HIV Prevalence in Karnataka

“Unfortunately the non-infected sex workers were also infected with HIV when they migrated to cities,” said Ram and Suresh in a discussion. Based on the case studies, if all these people are infected with HIV in cities, the HIV cases should be in large scale in the cities. But according to Scientific Research, compared with urban and rural Karnataka, HIV infection ratio doesn’t show much difference. Karnataka has 0.47 percent adult HIV prevalence higher than the national average, states NACO HIV Estimation-2017 report. It implies a lack of awareness among the people irrespective of urban and rural areas.

It’s not in case of Naqba and Venkatappa that migration is the reason behind HIV infection, many untold stories are the witness for HIV infection because of migration. According to Dayanand Patil, Tahsildar for Siruguppa, about 35 to 45 percent people from the taluk have been migrated and still few people are planning to. “We don’t record the data. It’s not only the farmers migrate to cities other people migrate for education, job or various other reasons,” he said.
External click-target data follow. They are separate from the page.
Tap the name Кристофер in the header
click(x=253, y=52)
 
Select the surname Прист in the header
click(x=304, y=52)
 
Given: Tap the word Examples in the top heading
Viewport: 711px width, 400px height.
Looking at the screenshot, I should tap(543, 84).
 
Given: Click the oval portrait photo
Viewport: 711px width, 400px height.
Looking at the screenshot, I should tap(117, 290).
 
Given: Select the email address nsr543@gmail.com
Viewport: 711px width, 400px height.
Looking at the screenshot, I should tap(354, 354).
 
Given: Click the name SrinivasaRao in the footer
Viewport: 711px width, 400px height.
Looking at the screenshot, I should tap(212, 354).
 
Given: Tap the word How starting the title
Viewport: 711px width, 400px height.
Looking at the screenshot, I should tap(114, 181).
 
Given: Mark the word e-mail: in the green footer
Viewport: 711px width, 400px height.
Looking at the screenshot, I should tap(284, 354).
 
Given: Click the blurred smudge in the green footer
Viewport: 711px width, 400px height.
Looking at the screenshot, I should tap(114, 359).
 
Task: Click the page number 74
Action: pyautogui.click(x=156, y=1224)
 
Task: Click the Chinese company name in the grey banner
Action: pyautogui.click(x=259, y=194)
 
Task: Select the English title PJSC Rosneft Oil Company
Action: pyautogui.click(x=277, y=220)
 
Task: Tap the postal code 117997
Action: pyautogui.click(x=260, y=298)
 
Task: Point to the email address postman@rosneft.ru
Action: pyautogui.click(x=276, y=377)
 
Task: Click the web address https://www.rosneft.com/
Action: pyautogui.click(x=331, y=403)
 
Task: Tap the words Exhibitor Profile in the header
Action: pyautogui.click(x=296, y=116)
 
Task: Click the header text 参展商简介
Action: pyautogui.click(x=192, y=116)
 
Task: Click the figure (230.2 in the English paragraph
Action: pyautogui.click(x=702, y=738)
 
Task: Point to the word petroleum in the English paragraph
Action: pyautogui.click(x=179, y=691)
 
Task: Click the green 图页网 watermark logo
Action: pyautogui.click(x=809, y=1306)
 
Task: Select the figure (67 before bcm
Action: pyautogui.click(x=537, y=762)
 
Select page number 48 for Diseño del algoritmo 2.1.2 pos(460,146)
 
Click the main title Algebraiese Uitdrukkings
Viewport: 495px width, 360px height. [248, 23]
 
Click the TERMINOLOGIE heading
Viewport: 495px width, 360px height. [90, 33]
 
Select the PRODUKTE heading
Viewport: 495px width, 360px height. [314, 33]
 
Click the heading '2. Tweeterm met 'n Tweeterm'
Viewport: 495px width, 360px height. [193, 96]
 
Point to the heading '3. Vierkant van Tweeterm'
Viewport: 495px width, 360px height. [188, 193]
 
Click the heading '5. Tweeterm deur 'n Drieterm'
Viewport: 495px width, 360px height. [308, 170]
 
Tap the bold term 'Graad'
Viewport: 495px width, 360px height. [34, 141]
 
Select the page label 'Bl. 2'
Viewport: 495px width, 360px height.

However, he agreed to the fact that most of the migrants are farmers.

A Survey in Taluk PU College

A survey conducted in Siruguppa PU College found that students are not aware of sex education. The class 12 biology students learn about the terms condoms, Intra Uterine Device (IUD), and HIV-AIDS. But woefully they use those terms only in the examination. Students asked a few doubts; how can HIV spread from male to female? Why multiple sexual intercourses is the reason for HIV infection and asked about other reasons that cause HIV? This states the level of awareness among biology students. Then what about a daily labour, a housewife, a farmer or a migrant in the taluk?

UNAIDS 2016-21 target is to achieve “Zero new HIV infections among children, and mothers are alive and well,” social protection to HIV patients, empowering young ones to protect themselves from HIV-AIDS.

After the survey conducted in PU College, after Naqba’s agony and worry about her son, after Venkatappa’s regret of being the reason for HIV transmission to his wife, and the lack of awareness and improper medication is the major reason behind this catastrophe. It is more like a social responsibility on every human to eradicate HIV-AIDS from this planet. May the world see a day with Zero new HIV infections!

(Note: Of the mentioned 1424 cases, statistics are available for 1402 cases. Remaining 22 cases have been transferred or dead but not registered yet.)